L’autorité intimée a ainsi, à juste titre, considéré que les graves vices affectant le déroulement de l’examen justifiaient l’annulation de la note de 3,8 attribuée au recourant pour l’examen de « travail pratique ».

Cela étant, compte tenu de l’absence totale de grille d’évaluation et de barème, il convenait encore, dans le cas très particulier d’espèce, d’apprécier l’évaluation globale faite par chacun des neuf experts. En se fondant sur les notes que chacun d’eux a attribuées aux différents critères d’appréciation de l’examen « travail pratique », il apparaît que les notes globales attribuées par six des neuf experts conduisent à une moyenne suffisante de 4. En effet, l’addition des notes données pour chaque poste à évaluer par les experts 1, 2 et 8 conduisent une moyenne de 4 et celle des notes fixées par les experts 5 et 6 à une moyenne de 3,79 et celle de l’expert 4 à une moyenne de 3,8, ces moyennes devant être arrondies à 4 dès lors que seules des points et demi-points peuvent être attribués. L’appréciation globale de six des neuf experts conduit donc à une note suffisante pour l’examen « travail pratique ». Au vu de cet élément, il était arbitraire de retenir que la prestation du recourant à l’examen « travail pratique » était insuffisante.

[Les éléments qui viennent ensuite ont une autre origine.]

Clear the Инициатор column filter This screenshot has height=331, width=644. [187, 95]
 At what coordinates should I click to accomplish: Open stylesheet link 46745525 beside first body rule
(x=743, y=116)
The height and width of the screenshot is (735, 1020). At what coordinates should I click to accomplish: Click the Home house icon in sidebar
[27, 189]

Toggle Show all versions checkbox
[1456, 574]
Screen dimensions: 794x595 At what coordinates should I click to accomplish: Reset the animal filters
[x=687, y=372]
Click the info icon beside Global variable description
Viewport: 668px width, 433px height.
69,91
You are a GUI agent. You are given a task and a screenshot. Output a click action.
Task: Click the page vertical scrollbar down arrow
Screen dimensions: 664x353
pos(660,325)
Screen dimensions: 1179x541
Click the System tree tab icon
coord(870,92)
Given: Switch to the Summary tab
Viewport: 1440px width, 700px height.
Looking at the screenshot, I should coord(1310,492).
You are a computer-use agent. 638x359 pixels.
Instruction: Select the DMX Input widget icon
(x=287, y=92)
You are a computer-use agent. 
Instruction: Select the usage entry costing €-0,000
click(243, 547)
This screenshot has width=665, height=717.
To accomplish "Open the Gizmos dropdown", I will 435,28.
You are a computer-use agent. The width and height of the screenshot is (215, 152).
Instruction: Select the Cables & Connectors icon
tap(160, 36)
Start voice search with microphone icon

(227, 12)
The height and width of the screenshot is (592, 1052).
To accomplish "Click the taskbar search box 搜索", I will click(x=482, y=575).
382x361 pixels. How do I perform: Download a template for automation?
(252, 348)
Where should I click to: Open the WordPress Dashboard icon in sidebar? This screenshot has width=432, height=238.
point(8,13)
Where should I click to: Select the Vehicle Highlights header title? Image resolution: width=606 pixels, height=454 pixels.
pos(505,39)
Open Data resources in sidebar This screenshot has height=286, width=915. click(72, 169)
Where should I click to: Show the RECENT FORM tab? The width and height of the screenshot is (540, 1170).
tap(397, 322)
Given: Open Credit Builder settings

Ce résultat était d’autant moins soutenable que l’évaluation ne reposait sur aucune base objective et ne répondait pas à des critères objectifs communs aux neuf experts.

Partant et dans les circonstances très particulières du présent cas, le recours sera admis, les décisions de l’intimé des 23 juin et 13 novembre 2017 seront annulés et l’intimé sera invité à établir un nouveau bulletin de note comprenant la note 4 pour le « travail pratique » et à délivrer au recourant le CFC de bijoutier.

3) Vu la nature de la procédure, aucun émolument ne sera prélevé (art. 87 al. 1 LPA ; art. 11 du règlement sur les frais, émoluments et indemnités en procédure administrative du 30 juillet 1986 - RFPA - E 5 10.03). Il n’y a pas lieu à l’allocation d’une indemnité de procédure, le recourant agissant en personne (art. 87 al. 2 LPA).

* * * * *

 

 

 

PAR CES MOTIFS
LA CHAMBRE ADMINISTRATIVE

à la forme :

déclare recevable le recours interjeté le 8 décembre 2017 par Monsieur  A______ contre la décision de l’office pour l’orientation, la formation professionnelle et continue du 13 novembre 2017 ;

au fond :

l’admet ;

annule les décisions des 23 juin et 13 novembre 2017 rendues par l’office pour l’orientation, la formation professionnelle et continue ;

invite cet office à établir un bulletin de note comportant la note de 4 pour l’examen de « travail pratique » et à délivrer à Monsieur A______ le certificat fédéral de capacité de bijoutier ;

dit qu’il n’est pas perçu d’émolument, ni alloué d’indemnité de procédure ;

dit que, conformément aux art. 82 ss de la loi fédérale sur le Tribunal fédéral du 17 juin 2005 (LTF - RS 173.110), le présent arrêt peut être porté dans les trente jours qui suivent sa notification par-devant le Tribunal fédéral :

- par la voie du recours en matière de droit public ;

- par la voie du recours constitutionnel subsidiaire, aux conditions posées par les art. 113 ss LTF, s'il porte sur le résultat d’examens ou d’autres évaluations des capacités, en matière de scolarité obligatoire, de formation ultérieure ou d’exercice d’une profession (art. 83 let. t LTF) ;

le mémoire de recours doit indiquer les conclusions, motifs et moyens de preuve et porter la signature du recourant ou de son mandataire ; il doit être adressé au Tribunal fédéral, 1000 Lausanne 14, par voie postale ou par voie électronique aux conditions de l’art. 42 LTF. Le présent arrêt et les pièces en possession du recourant, invoquées comme moyens de preuve, doivent être joints à l’envoi ;

communique le présent arrêt à Monsieur A______, l'office pour l'orientation, la formation professionnelle et continue, ainsi qu'à l’office fédéral de la formation et de la technologie.

Siégeant : M. Verniory, président, Mmes Krauskopf et Payot Zen-Ruffinen, juges.

Au nom de la chambre administrative :

la greffière-juriste :

 

 

J. Balzli

 

le président siégeant :

 

 

J.-M. Verniory

 

Copie conforme de cet arrêt a été communiquée aux parties.